Красная луна (Крюкова) - страница 164

Что такое тело? Что такое душа? Зачем они слеплены вместе?

Архип… Я написала адрес… Возьми… За лифчиком, чтобы они не отняли… За пазухой… Это адрес матери… Не оставь ее… Помоги ей там… в Тбилиси…

Она дернулась. Поглядела на него огромными, черными, полными слез глазами. На обритой наново голове уже отросли черной щеткой колючие жесткие волосы. Архип провел по ним рукой. Она брила голову, как они. Она пела их песни. Она была с ними.

И этого он не забудет никогда.

«Под нас играют многие, — сжав зубы, подумал он, — да немногие становятся нами». Он глубже заглянул в глаза Лии. Наклонил голову низко. Так низко, что коснулся лбом ее лба.

И они столкнулись лбами, будто содвинули чаши.

И она вытянулась у него на руках, как-то странно вытянулась и замерла.

Умерла.

Он держал ее, мертвую, на руках и ничего в это время не думал. Не чувствовал. Он внезапно весь стал пустой. Опустел, как дом, откуда отъехали жильцы.

Потом, когда он почувствовал, что ее рвут, вырывают у него из рук, он вдруг подумал: как же так, ведь они, скины, боролись против черных, против черной заразы, а с Кавказа ползет зараза, пели они оголтело, во всю глотку, а она же с Кавказа, она грузинка, но грузины же православные, кого же тогда считать черными, — и все внезапно спуталось у него в голове, перепуталось и взбунтовалось, и он, цепляясь за ее костлявое, как у цыпленка, тельце, что рвали, тащили у него из рук, кричал, хрипел на всю палату:

Не надо ее жечь током! Не сжигайте ее! Не надо ее в пепел! Может, она еще оживет! Сделайте ей хороший укол! Ну ведь вы же люди! Люди! Люди!


А там, далеко, за тысячи дорог отсюда, в пустом храме, в вечном городе Иерусалиме метался между фресок, нарисованных им, патлатый, расхристанный художник. Он метался и кричал: «Не могу! Не сходите со стен! Не сходите! Ведь вы же нарисованные! Ведь вы же не живые!» — простирая руки к тем, кого он сам намалевал на свежеоштукатуренных стенах, в нишах и абсидах.


Ведь вы же не живые! Ведь вы же не люди! Не люди!
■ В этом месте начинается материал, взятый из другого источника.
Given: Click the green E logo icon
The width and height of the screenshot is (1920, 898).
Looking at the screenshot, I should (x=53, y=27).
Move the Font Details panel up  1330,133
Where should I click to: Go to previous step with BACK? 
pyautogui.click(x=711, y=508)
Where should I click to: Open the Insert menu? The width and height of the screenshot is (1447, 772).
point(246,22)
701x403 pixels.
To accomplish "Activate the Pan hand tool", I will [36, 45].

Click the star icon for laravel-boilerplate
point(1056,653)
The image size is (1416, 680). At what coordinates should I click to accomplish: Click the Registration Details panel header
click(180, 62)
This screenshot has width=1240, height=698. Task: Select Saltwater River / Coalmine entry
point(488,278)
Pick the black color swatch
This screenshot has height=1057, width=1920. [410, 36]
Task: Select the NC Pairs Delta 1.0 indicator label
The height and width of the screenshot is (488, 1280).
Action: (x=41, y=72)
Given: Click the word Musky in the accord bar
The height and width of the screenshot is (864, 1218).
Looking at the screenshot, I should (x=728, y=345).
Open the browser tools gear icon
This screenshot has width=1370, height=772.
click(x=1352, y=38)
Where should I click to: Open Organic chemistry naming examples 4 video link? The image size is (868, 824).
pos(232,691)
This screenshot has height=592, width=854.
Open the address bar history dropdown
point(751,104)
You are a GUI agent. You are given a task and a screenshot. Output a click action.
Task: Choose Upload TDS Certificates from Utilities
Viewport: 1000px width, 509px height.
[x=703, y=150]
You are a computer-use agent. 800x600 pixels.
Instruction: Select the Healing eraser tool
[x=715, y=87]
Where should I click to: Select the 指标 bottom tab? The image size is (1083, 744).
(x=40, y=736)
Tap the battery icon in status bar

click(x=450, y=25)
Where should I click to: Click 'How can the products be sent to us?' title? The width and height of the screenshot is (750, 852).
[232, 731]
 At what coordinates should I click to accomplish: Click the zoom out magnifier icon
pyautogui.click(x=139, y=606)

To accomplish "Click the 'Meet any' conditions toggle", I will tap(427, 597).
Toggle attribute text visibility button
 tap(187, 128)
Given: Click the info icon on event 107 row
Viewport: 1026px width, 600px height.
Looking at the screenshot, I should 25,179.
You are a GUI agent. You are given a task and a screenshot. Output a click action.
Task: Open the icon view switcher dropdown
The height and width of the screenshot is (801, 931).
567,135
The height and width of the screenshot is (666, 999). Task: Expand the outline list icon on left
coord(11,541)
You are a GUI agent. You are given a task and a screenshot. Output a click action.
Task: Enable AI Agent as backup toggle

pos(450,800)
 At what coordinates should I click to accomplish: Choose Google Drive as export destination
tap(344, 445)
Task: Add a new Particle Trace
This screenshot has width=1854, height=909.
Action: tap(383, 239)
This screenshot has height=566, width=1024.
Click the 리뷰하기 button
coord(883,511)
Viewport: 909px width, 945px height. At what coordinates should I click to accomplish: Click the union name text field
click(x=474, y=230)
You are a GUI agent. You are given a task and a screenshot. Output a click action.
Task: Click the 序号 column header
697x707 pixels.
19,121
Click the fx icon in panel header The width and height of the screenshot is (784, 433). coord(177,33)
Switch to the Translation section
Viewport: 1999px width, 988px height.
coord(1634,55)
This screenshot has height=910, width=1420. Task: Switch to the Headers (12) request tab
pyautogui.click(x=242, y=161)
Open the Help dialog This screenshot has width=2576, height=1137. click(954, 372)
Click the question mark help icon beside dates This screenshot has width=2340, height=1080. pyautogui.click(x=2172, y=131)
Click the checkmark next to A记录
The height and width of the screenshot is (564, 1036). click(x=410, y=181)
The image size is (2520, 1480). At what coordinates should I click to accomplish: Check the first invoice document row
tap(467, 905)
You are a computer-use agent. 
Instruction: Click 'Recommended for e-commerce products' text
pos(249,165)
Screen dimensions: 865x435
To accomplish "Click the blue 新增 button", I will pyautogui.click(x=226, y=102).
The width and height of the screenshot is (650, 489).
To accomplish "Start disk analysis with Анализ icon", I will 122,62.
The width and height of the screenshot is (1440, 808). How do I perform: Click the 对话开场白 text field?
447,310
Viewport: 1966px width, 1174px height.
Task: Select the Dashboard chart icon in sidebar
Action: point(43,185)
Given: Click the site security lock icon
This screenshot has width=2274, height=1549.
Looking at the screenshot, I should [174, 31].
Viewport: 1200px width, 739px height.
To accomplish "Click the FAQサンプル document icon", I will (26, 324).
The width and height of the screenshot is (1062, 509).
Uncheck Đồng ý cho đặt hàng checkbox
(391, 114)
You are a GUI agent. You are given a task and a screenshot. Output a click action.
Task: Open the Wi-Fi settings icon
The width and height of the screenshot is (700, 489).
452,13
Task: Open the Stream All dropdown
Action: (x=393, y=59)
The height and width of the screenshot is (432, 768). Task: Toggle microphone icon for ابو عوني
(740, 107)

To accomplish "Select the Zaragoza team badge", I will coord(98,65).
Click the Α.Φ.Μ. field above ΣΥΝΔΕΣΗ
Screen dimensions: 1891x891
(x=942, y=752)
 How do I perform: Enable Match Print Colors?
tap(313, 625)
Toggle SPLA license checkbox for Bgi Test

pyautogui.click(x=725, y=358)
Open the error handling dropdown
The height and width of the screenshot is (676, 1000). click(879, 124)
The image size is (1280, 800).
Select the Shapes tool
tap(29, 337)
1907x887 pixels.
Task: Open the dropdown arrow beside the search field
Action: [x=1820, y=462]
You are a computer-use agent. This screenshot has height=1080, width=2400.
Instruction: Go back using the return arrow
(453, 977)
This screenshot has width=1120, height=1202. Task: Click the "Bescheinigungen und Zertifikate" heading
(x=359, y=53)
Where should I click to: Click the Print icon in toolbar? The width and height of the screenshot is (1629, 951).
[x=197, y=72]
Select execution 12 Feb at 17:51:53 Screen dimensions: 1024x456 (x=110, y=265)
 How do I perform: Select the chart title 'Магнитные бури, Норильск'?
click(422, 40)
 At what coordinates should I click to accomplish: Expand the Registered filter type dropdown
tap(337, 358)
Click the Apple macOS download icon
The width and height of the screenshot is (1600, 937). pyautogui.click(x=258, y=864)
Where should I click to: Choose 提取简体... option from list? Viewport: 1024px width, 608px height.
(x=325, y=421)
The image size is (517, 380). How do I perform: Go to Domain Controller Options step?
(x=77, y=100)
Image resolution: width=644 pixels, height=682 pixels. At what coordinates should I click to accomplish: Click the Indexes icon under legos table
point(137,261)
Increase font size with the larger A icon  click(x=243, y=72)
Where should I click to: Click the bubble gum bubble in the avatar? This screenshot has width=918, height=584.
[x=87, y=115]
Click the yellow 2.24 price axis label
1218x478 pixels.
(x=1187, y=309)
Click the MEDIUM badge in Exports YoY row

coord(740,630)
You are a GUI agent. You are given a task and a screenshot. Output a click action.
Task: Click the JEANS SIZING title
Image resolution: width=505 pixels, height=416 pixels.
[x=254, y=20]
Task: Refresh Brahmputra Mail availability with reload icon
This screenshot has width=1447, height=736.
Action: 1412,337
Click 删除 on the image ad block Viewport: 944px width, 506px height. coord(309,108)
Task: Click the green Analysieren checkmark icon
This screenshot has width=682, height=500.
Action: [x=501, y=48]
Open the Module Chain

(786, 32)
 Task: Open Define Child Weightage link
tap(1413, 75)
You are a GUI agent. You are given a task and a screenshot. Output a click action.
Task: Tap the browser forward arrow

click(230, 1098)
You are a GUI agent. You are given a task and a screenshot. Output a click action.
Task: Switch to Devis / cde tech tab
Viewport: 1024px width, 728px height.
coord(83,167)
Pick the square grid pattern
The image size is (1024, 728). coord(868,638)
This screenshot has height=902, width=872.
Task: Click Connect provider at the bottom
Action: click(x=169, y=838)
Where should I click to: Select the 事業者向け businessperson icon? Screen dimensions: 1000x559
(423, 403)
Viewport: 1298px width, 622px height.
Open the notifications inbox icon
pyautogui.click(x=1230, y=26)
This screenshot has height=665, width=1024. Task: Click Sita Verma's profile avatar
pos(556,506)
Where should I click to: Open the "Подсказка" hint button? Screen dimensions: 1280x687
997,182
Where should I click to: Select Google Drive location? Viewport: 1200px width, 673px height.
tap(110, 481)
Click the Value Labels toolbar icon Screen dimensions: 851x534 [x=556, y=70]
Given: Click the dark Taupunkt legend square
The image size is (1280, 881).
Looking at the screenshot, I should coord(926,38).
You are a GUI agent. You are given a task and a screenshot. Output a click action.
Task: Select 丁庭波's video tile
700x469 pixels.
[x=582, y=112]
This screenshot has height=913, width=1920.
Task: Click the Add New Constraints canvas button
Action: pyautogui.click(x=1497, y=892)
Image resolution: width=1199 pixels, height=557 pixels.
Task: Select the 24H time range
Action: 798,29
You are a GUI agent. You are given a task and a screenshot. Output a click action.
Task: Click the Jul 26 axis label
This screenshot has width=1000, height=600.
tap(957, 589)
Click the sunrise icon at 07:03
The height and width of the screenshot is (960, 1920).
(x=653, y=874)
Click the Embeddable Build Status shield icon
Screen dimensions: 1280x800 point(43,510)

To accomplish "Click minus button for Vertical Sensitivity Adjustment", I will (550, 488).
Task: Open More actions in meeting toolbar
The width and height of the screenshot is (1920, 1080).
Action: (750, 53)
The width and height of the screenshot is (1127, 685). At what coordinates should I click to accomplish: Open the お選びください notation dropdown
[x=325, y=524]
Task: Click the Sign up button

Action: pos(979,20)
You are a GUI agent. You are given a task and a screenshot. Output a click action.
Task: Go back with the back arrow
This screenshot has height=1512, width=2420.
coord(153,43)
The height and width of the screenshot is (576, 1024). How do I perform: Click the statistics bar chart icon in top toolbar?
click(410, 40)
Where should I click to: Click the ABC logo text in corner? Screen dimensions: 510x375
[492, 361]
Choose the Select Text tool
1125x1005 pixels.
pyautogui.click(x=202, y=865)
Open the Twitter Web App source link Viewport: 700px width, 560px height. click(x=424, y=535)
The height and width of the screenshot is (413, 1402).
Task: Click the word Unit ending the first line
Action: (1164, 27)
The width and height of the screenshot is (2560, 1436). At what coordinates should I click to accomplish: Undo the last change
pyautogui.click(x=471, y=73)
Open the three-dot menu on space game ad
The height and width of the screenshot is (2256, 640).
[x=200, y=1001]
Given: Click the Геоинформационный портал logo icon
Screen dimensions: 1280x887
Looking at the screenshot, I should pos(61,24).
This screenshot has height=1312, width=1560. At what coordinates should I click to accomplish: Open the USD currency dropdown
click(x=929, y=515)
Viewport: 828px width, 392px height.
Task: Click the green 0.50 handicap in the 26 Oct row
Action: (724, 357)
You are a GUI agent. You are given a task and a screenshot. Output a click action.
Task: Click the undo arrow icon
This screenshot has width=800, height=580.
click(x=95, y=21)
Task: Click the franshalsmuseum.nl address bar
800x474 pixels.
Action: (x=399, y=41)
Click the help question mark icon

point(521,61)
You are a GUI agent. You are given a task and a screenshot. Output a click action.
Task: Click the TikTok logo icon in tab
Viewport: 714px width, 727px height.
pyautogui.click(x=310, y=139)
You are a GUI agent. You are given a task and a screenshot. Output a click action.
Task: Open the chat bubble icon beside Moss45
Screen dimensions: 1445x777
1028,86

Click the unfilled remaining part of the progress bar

Не люди!

Витас сходил с ума.

Он сходил с ума по-настоящему.

Он сам не думал, что это будет так страшно.

На миг ему в голову приходило: не дай Бог, я спячу бесповоротно и останусь навек сумасшедшим, — потом внезапно все прояснялось, он ужасался своим воплям, обхватывал себя руками за голову, сгибался в три погибели, садился на пол храма, прямо на каменные плиты, и плакал, — а потом поднимал голову, снова видел свою фреску Страшного Суда, снова ему глаза застилало темной, кровавой пеленой, и он снова вскакивал и начинал метаться — от стены к стене, от ниши к нише.